*REQUIRED WORK*:
In which lines of the data does the string "computer" appear? Copy every one.

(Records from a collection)

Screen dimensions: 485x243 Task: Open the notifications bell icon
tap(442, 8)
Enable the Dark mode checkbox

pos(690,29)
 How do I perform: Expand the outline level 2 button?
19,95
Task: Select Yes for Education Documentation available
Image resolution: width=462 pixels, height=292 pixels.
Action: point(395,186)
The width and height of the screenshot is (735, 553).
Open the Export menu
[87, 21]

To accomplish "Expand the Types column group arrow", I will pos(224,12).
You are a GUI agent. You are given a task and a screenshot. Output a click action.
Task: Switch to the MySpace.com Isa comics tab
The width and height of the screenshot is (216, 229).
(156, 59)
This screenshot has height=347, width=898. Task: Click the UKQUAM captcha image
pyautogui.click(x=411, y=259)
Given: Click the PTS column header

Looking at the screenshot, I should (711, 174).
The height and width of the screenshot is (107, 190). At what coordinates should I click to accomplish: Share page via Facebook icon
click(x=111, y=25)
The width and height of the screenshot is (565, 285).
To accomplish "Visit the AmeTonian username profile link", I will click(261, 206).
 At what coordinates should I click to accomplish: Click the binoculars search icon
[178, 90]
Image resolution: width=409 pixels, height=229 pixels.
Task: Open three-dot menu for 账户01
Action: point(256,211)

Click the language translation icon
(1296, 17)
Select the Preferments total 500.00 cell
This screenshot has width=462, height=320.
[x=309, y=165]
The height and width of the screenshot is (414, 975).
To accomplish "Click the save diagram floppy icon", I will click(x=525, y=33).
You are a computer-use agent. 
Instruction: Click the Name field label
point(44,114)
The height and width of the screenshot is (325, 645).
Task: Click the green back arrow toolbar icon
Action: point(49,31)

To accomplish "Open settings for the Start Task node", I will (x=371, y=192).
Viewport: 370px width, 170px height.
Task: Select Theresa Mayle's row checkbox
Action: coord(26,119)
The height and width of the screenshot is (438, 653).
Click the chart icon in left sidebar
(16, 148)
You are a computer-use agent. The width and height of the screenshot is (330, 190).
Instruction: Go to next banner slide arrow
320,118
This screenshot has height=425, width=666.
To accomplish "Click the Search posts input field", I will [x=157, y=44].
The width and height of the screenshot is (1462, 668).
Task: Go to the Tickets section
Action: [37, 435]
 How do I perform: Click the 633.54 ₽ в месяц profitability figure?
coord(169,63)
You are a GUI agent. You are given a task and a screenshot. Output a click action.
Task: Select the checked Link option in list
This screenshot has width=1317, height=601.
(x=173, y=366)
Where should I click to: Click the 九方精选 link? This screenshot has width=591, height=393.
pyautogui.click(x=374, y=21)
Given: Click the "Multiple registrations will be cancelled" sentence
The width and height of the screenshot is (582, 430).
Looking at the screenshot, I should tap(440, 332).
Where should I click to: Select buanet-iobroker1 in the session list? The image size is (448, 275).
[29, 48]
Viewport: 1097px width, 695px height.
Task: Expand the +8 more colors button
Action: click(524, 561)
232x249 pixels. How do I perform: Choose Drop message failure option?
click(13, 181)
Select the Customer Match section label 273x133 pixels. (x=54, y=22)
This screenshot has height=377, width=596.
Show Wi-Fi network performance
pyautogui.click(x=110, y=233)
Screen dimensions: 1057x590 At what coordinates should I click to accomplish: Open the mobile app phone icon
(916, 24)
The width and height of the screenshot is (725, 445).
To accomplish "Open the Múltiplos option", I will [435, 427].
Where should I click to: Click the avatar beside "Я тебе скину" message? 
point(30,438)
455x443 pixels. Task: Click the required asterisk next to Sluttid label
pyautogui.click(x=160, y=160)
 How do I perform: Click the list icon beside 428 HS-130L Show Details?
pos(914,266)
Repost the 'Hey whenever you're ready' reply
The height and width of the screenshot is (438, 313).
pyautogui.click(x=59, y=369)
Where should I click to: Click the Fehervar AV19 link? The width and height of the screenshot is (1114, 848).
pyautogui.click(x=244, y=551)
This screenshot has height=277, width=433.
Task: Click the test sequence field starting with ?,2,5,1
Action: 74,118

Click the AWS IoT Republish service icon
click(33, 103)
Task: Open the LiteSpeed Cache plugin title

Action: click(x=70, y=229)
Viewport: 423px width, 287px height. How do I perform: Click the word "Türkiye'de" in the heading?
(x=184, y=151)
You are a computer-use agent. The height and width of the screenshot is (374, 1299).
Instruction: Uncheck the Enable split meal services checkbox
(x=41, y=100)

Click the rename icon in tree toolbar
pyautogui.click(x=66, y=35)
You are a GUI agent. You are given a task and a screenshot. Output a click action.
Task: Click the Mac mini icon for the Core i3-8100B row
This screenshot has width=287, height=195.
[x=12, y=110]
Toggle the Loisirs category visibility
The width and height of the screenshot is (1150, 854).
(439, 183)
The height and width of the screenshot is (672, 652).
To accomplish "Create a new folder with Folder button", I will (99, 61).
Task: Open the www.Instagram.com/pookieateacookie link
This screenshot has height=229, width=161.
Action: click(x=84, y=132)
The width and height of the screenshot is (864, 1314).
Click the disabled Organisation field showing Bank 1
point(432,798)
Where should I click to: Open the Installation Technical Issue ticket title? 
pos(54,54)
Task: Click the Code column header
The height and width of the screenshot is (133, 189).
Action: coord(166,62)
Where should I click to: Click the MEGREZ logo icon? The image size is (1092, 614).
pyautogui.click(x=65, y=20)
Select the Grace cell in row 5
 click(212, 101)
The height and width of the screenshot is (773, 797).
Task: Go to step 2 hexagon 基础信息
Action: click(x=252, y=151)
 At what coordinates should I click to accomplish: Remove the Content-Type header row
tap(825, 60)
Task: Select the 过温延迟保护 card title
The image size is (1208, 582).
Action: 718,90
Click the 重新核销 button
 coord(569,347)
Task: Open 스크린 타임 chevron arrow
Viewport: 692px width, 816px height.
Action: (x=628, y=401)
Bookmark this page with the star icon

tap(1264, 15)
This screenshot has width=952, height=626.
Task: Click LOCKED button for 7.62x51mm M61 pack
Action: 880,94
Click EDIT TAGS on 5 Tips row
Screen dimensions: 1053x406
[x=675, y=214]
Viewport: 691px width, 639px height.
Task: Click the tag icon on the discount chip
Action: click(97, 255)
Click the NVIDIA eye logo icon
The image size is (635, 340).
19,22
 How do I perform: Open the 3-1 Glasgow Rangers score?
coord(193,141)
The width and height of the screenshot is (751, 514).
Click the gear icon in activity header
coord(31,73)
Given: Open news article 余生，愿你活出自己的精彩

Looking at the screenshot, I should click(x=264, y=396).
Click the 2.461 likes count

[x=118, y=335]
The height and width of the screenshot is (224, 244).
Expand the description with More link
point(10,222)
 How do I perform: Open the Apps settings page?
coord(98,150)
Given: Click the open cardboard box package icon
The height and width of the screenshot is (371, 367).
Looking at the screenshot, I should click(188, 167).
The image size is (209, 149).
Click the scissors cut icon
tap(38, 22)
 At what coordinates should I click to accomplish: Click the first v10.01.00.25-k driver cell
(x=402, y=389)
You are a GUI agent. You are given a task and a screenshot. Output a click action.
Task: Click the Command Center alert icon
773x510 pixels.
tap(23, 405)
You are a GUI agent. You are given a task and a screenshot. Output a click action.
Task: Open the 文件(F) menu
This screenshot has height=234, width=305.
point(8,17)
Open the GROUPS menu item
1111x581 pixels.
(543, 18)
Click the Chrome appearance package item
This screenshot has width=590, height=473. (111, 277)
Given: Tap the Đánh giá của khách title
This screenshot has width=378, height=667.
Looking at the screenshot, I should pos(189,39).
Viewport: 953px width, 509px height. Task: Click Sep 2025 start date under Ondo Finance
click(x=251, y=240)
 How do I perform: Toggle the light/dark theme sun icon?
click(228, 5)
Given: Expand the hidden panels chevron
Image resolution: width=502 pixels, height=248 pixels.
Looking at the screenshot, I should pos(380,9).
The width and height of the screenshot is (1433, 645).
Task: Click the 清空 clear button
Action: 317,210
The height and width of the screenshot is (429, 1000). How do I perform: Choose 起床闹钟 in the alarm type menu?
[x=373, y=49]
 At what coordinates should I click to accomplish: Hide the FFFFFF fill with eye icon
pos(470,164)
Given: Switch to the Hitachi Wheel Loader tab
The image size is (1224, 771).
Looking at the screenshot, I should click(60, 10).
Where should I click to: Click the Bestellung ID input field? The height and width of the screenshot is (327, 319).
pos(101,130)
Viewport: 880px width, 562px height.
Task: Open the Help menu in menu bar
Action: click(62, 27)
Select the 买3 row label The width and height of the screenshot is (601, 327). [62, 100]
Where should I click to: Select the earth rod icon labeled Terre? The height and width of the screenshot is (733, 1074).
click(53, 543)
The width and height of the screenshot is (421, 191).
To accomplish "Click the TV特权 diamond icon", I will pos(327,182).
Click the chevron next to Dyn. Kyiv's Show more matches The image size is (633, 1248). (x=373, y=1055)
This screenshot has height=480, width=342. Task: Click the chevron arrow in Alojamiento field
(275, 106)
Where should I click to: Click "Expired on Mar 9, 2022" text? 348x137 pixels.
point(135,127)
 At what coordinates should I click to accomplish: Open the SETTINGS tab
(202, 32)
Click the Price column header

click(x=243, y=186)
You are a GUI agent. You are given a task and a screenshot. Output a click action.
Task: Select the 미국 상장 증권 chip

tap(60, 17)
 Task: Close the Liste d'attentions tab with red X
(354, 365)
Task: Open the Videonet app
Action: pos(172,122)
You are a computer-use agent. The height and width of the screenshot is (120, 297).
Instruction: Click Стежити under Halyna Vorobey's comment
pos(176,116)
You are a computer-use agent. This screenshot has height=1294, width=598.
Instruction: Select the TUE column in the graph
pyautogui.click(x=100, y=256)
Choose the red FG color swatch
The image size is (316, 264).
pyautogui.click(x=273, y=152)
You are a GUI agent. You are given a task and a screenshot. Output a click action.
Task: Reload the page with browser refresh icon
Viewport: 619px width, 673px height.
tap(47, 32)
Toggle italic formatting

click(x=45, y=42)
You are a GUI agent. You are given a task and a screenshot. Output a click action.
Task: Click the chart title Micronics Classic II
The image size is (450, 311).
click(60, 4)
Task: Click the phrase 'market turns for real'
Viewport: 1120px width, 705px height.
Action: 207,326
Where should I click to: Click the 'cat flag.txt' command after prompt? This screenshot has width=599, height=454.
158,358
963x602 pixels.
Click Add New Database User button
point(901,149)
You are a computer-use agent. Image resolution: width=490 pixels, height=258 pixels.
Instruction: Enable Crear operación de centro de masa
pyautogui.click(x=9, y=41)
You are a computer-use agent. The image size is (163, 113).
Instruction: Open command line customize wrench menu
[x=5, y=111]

*TASK ANSWER*:
You are a computer-use agent. 
You are a computer-use agent. The width and height of the screenshot is (330, 190).
You are a computer-use agent. The height and width of the screenshot is (374, 1299).
You are a computer-use agent. The height and width of the screenshot is (120, 297).
You are a computer-use agent. This screenshot has height=1294, width=598.
You are a computer-use agent. Image resolution: width=490 pixels, height=258 pixels.
You are a computer-use agent. The image size is (163, 113).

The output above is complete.